If we can find those people that can sell or influence what we are trying to promote and educate people on, we can have our tipping point. We need to find stakeholders who can get excited about computer science and then pass it on for us. I have found in my own experiences this past year that while I am working with different stakeholders it has been much more successful with people that have a passion like mine and who have some type of influence. It really has been more about the particular person than what level of stakeholder they are.
I think we are all headed in the same direction for that “one voice” for CS Education and I am just looking at ways to keep progressing. Sometimes outside sources such as the book Tipping Point can influence the way we go about things. I am not promoting that we all have to read the book but just that we need to think about different ways to approach our stakeholders and evaluate what they can do for us.
Hopefully we all find the right people to help us as we move forward!
Stephanie Hoeppner
CSTA Leadership Cohort Member (OH)
One thought on “Leadership Cohort Ohio Update”
Leave a Reply
You must be logged in to post a comment.
I just finished listening to Malcolm Gladwell’s “Tipping Point” audiobook, and had previously read “Outliers”. Both books have very important things to say to people like us who are trying to bring change to education. I’m debating how strongly I should recommend “Tipping Point” to my Algorithmic Geometry project team.

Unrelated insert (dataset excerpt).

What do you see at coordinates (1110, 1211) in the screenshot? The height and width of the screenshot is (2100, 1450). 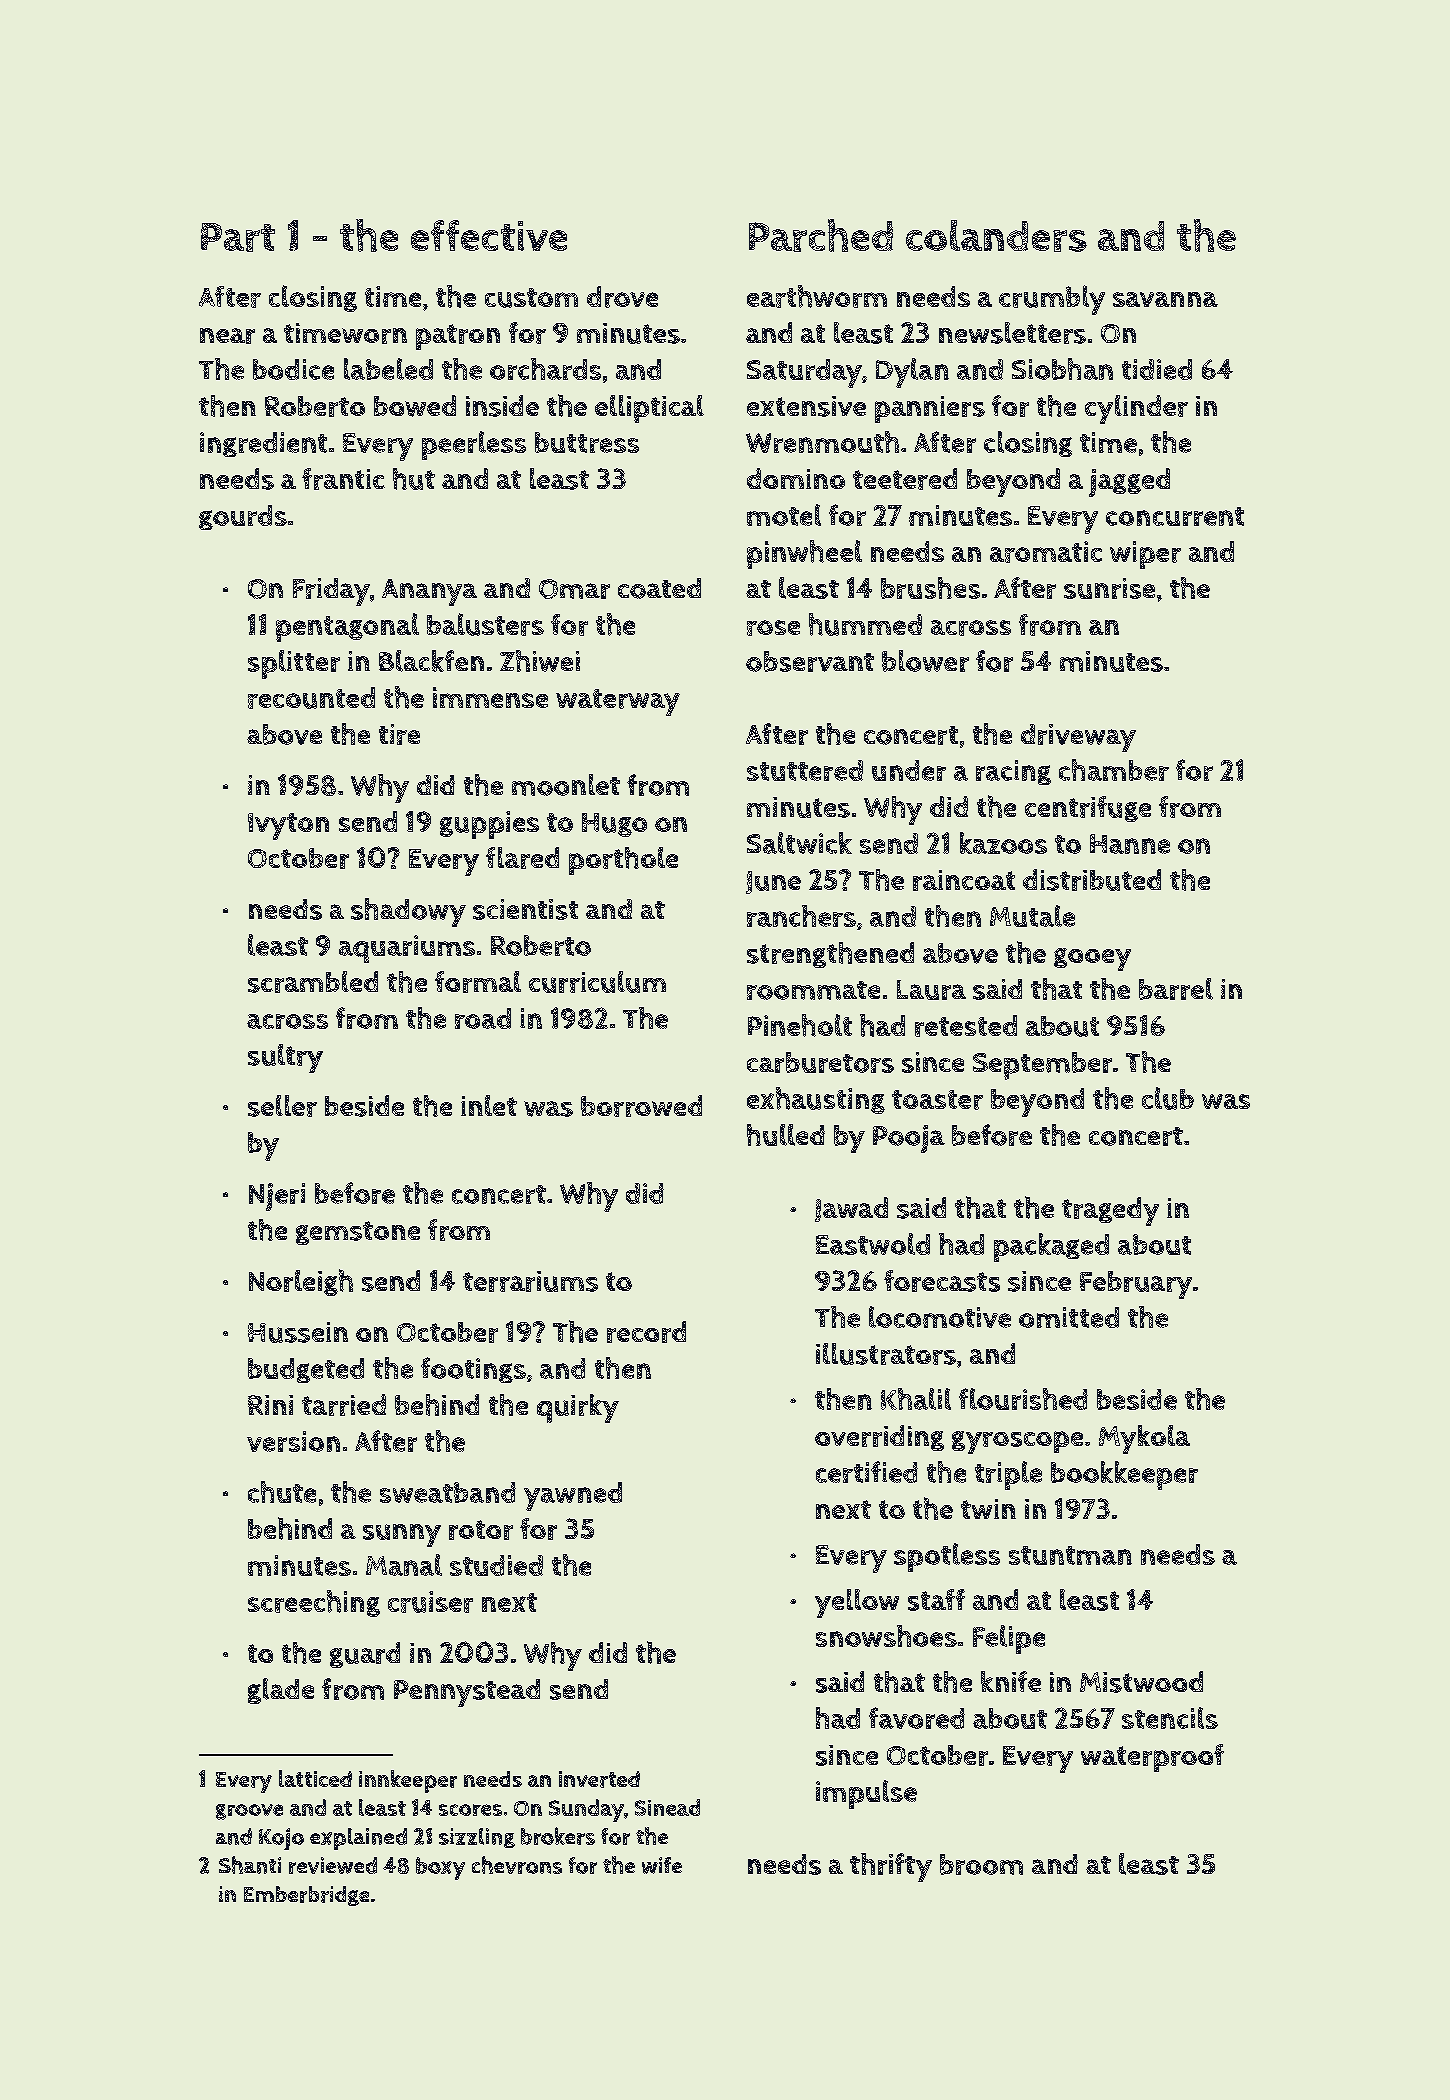 I see `tragedy` at bounding box center [1110, 1211].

Our goal in this project is to introduce math-accelerated high school students to the problem-solving power that awaits them once they can sketch out a geometry problem and its solution on paper, then immediately write an algorithm solving it numerically. I’ve taught a mini-pilot, and guided students through development of their own 2D and 3D vector geometry libraries in Java. Along the way, students solved 21st century challenges like GPS positioning, 3D CAD wireframe graphics, and robot arm motor coordination.
The challenge is getting the 9-12 education system to back away from the suffocating clutch of (20th century) math standards long enough to see that graphics software programming has become the new medium-of-choice for geometry problem-solving. The point of departure is that software people prefer representations optimized for writing algorithms over the “standard” representations handed down over centuries (which students have to know for SAT). This representational agility may come as a shock to “standards-based” principals and education experts, for whom the core math “canon” is assumed to be beyond tinkering. The idea that math representations need to be revamped to work with numerical programming, and that high school students will find this approach more relevant in the 21st century, has not yet “infected” the k-12 establishment.

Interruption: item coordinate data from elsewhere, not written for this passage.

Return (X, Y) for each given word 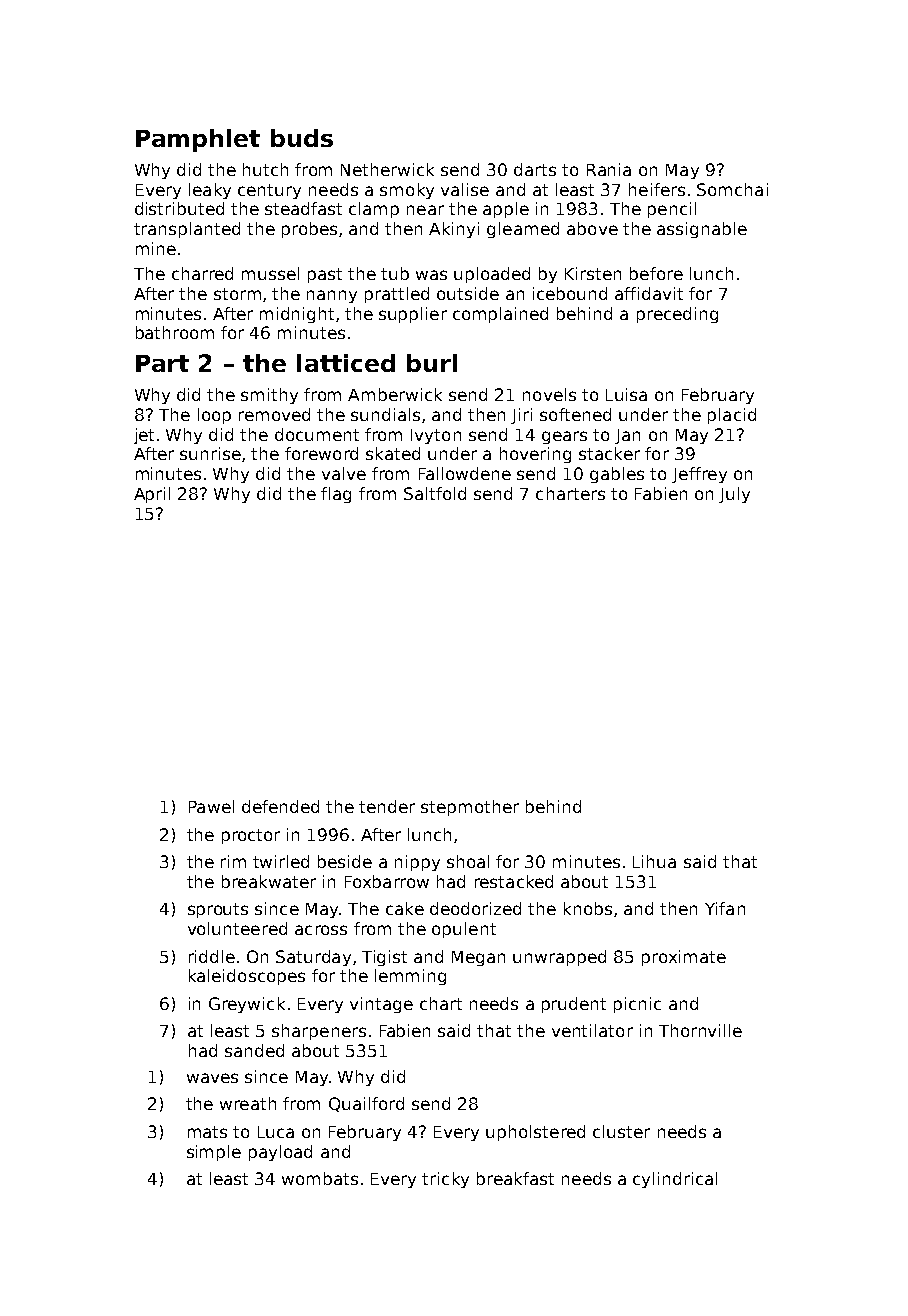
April (152, 495)
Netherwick (387, 169)
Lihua (654, 861)
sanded (254, 1050)
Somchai (732, 189)
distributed (179, 208)
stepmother (470, 808)
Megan (478, 958)
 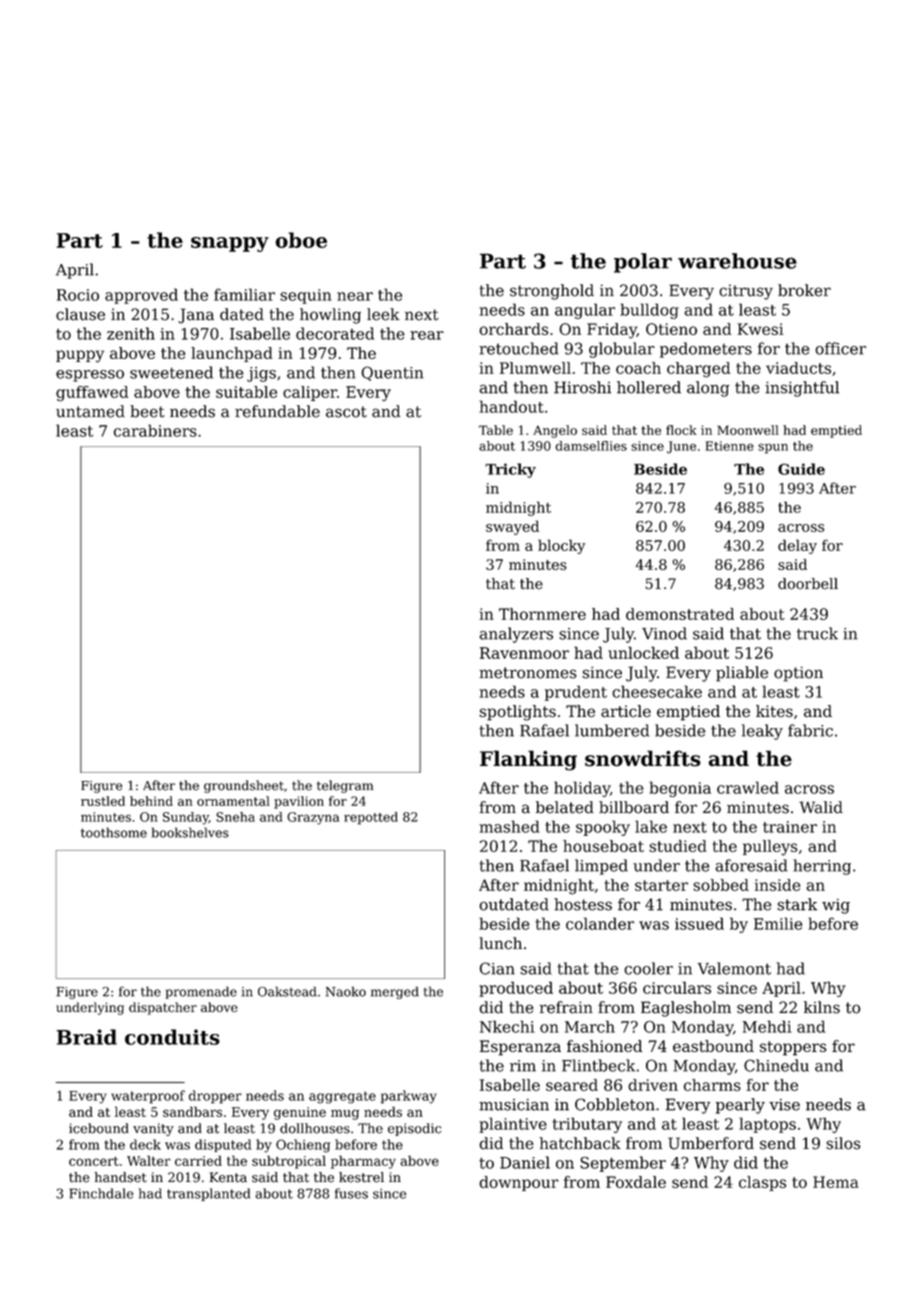 What do you see at coordinates (500, 943) in the screenshot?
I see `lunch` at bounding box center [500, 943].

This gets back to tipping points. According to Gladwell, there is the problem of “immunity” to change messages and their messengers. This natural resistance to change has to be overcome with an especially catchy or “sticky” message, given by someone who can influence the other to think differently (a connector, maven, or salesperson). Stickiness posits a major obstacle to change agents who cannot see past their first attempt at shaping the message.
In dissecting the way the original Sesami Street pilot shows seriously bombed with preschoolers during “distractor” testing, the book offers especially valuable insights into the unpredictable nature of designing educational experiences. In the end, the producers had to reject the advice of “experts”, and experiment somewhat blindly to achieve sufficient stickiness with 3 year olds. Clearly, the educational theories of the experts were dwarfed by many less obvious considerations.
I think these complications in bringing about change can be particularly exasperating for computer science people — after all, we are used to expressing our will to machines, and receiving back highly predicable responses.
It is the counter-intuitive themes surrounding the change process that make Tipping Point and Outliers so highly informative.